The US probe into Abu Akleh’s death: Accessories to murder

Andrew Mitrovica

Al-Jazeera  /  July 9, 2022

It is no surprise that the US investigation on the origin of the bullet that killed the Al-Jazeera journalist turned out to be ‘inconclusive’.

America’s diplomats are accessories to the murder of an American citizen – Shireen Abu Akleh.

I know that. You know that. They know that. And, of course, Palestinians know that.

America’s diplomats will never admit publicly that they are accessories to the murder of a fellow American by an Israeli soldier on May 11, 2022. But that is what they are – accessories after the fact.

If the delicate functionaries at the State Department are offended or worse, outraged, by my indictment – tough. I’m offended and outraged that an Al-Jazeera journalist was shot in the head for doing her job and her killer will not only get away with it, but was celebrated by giddy, flag-draped religious fanatics as a “hero” for murdering a Palestinian.

Secretary of State Antony Blinken and his complicit company never intended to fulfil their duty as diplomats – protect, defend and win “justice” for an American citizen who was shot in the head by killers in fatigues working for a foreign power.

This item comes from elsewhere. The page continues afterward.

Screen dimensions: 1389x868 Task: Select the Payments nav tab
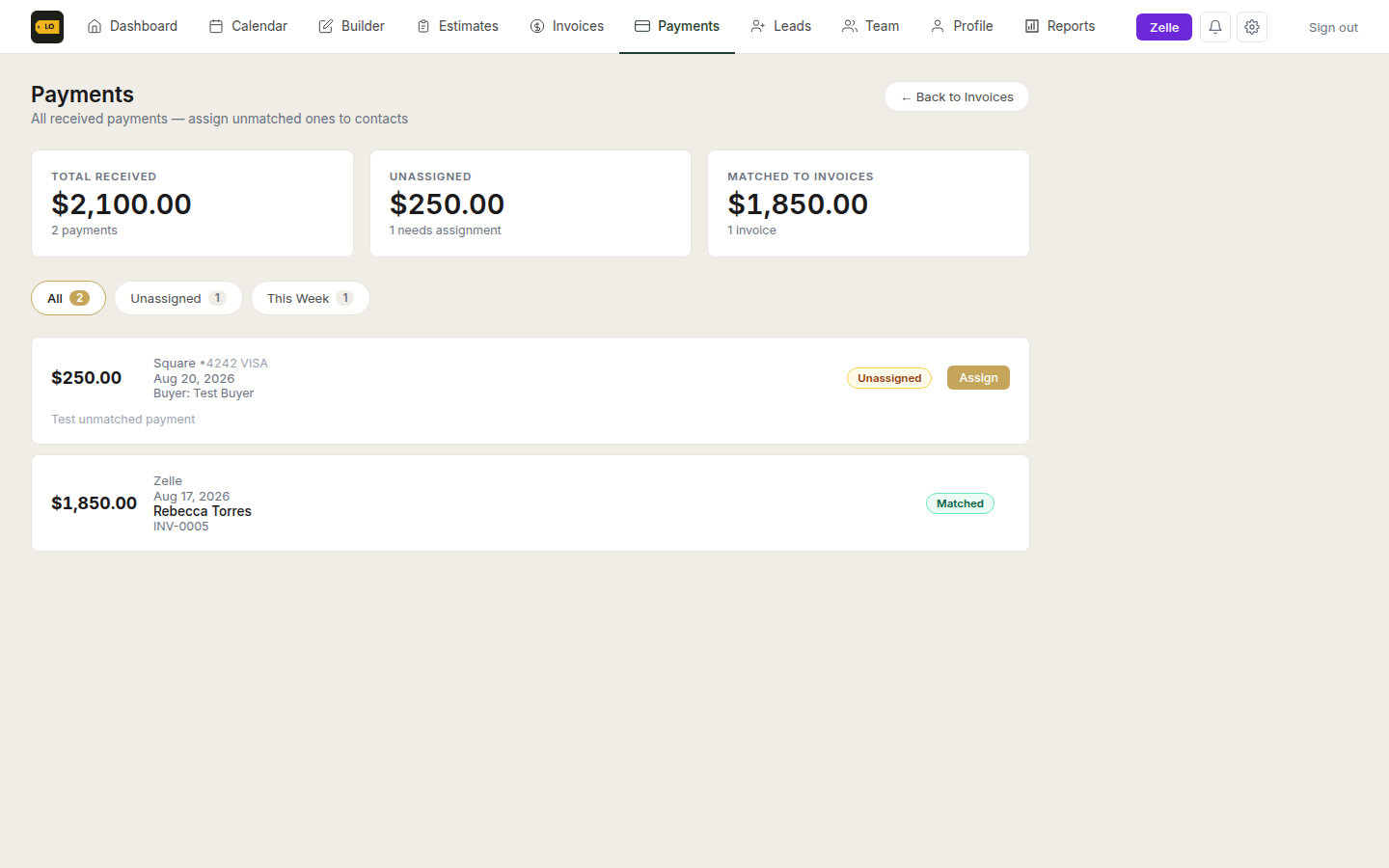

Instead, Blinken and the complicit company have done what America’s diplomats have always done when Israel evicts, jails, tortures, shoots and bombs innocents in occupied Palestine again and again – protect and defend an apartheid state again and again, no matter the weight or breadth of its guilt.

As a corollary to this, from the moment Abu Akleh was shot in the head by an Israeli soldier and left face down in a ditch, America’s diplomats, including Secretary Blinken, have been party to a sick, but predictable, pantomime.

I know that. You know that. They know that. And, of course, Palestinians know that.

America’s diplomats, including Secretary Blinken, will never admit this publicly, as well. But that is what they have done from May 11 to today. They have pretended to care – hand on heart – about who murdered Abu Akleh and employ the immense might and influence of the US government to hold the killer of an American citizen that they were solemn-oath-bound to protect and defend to tangible account.

We have witnessed a sorry performance by duplicitous diplomats who know how to lie with such ease and practiced gravitas.

It is plain to anyone outside the Ivy League careerists who populate “Foggy Bottom,” that Blinken and complicit company do not consider Abu Akleh an American citizen worthy of their time, energy or interest.

She was, after all, also a Palestinian. America’s diplomats have always judged Palestinians – girls and boys, women and men, journalists and labourers – as expendable and forgettable human fodder.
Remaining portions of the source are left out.